[Records from a data collection]
◆ ◆ ◆ ◆ ◆

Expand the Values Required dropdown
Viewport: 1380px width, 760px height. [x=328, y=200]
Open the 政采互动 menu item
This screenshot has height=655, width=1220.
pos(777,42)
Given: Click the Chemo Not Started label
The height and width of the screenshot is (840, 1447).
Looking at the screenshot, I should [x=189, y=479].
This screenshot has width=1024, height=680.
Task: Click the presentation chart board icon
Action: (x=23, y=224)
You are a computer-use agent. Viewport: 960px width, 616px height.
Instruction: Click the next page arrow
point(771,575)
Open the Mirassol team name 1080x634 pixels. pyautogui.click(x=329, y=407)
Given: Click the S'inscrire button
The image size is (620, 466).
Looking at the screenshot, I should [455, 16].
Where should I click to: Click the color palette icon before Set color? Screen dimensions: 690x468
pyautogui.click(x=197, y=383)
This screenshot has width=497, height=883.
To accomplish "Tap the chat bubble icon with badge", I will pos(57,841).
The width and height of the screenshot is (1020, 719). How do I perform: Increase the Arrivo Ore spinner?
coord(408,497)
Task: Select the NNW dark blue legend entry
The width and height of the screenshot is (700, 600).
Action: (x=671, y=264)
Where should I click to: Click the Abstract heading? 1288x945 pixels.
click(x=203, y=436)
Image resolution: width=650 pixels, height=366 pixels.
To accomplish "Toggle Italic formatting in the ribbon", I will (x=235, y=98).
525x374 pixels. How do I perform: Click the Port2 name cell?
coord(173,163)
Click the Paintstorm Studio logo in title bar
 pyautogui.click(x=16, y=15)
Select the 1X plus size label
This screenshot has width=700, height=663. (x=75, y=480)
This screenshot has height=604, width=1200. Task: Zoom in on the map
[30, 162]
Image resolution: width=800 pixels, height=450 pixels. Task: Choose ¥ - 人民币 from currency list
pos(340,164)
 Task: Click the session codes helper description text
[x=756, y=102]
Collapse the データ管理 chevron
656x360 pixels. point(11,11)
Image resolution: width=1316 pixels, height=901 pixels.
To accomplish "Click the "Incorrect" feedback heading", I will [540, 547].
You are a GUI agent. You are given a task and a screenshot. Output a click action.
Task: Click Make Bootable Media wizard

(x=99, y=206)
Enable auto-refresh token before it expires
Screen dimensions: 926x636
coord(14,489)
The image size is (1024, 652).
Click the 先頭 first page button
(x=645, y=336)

◆ ◆ ◆ ◆ ◆

Give back the lines of the data exactly as they are written, from the first line through the line containing "Open the Mirassol".

▶ **RESULT BELOW**
Expand the Values Required dropdown
Viewport: 1380px width, 760px height. [x=328, y=200]
Open the 政采互动 menu item
This screenshot has height=655, width=1220.
pos(777,42)
Given: Click the Chemo Not Started label
The height and width of the screenshot is (840, 1447).
Looking at the screenshot, I should [x=189, y=479].
This screenshot has width=1024, height=680.
Task: Click the presentation chart board icon
Action: (x=23, y=224)
You are a computer-use agent. Viewport: 960px width, 616px height.
Instruction: Click the next page arrow
point(771,575)
Open the Mirassol team name 1080x634 pixels. pyautogui.click(x=329, y=407)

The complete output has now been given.